Item position entries:
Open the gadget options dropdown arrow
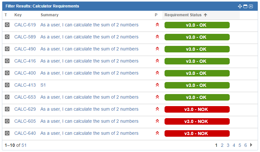 click(x=251, y=7)
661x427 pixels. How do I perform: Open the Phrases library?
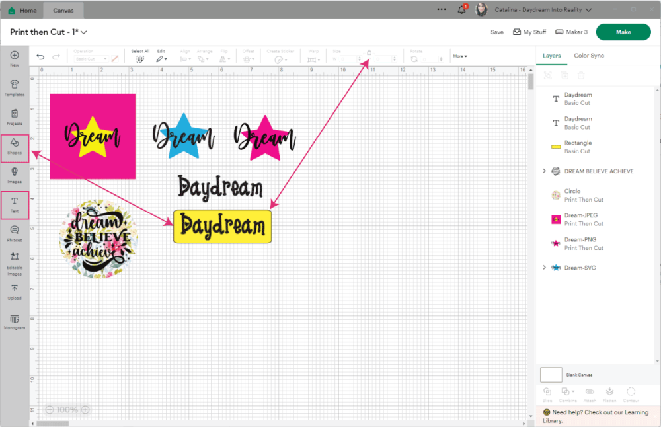point(15,233)
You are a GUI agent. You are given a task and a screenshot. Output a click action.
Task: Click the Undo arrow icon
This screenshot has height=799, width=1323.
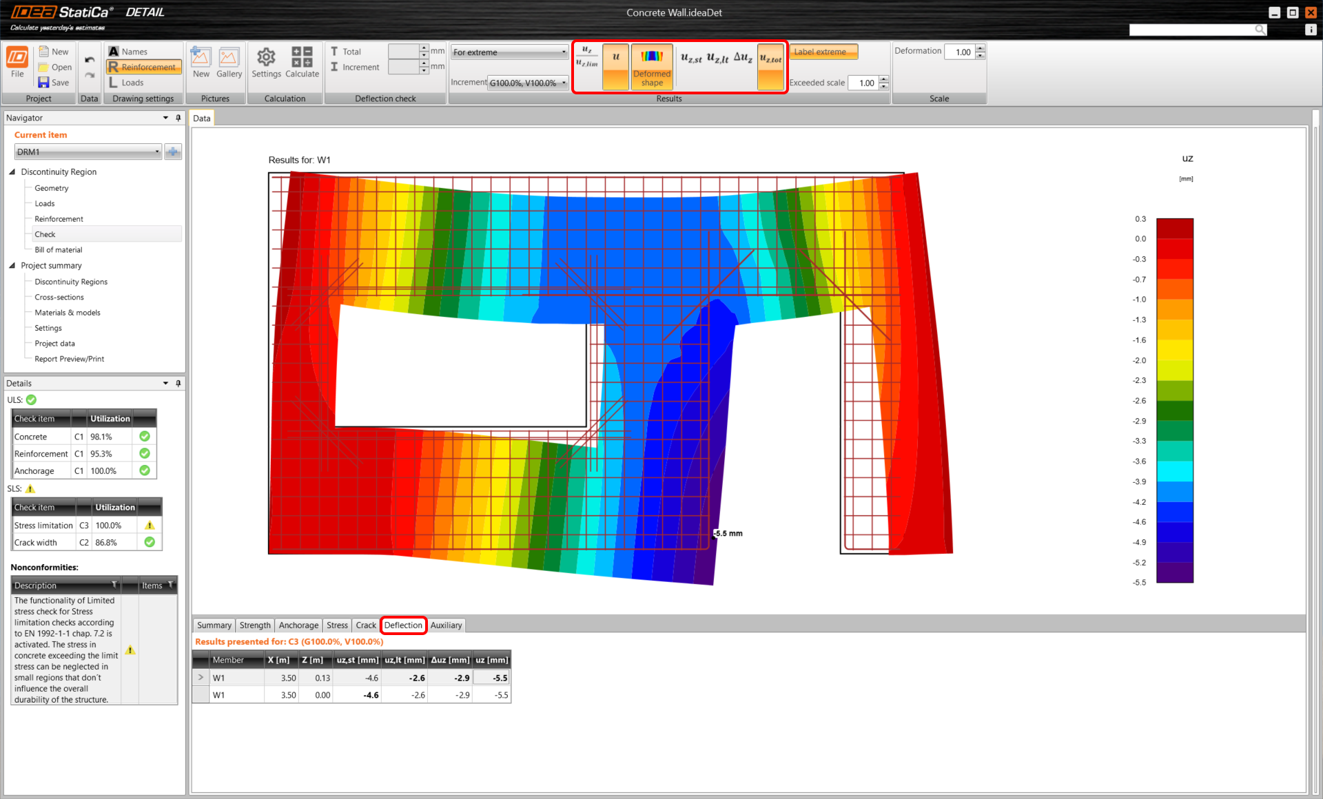90,60
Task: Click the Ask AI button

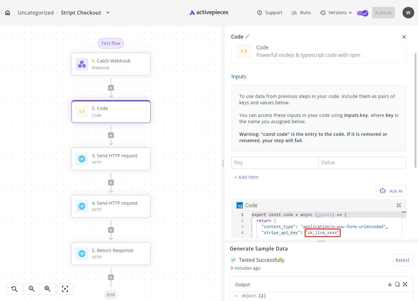Action: click(391, 191)
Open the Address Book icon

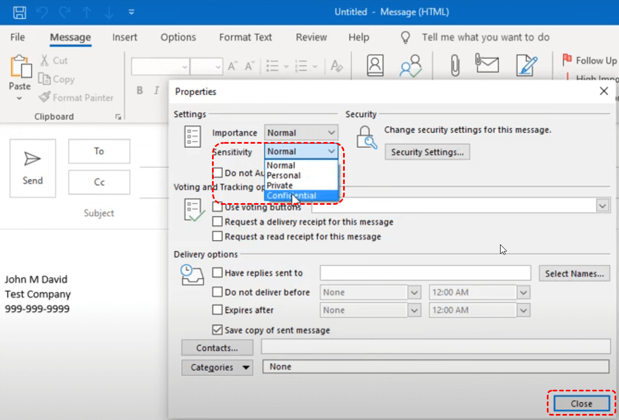point(375,66)
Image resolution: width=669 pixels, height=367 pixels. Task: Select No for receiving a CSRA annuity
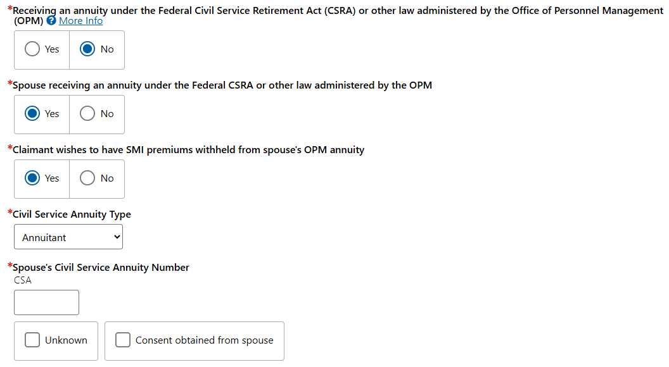coord(88,49)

Exercise directions:
Copy out the data above word for word, leaving out the pictures.

Result for this exercise:
Open the gadget options dropdown arrow
 click(x=251, y=7)
661x427 pixels. How do I perform: Open the Phrases library?
point(15,233)
You are a GUI agent. You are given a task and a screenshot. Output a click action.
Task: Click the Undo arrow icon
This screenshot has height=799, width=1323.
90,60
Task: Click the Ask AI button

Action: click(391, 191)
Open the Address Book icon

point(375,66)
Image resolution: width=669 pixels, height=367 pixels. Task: Select No for receiving a CSRA annuity
coord(88,49)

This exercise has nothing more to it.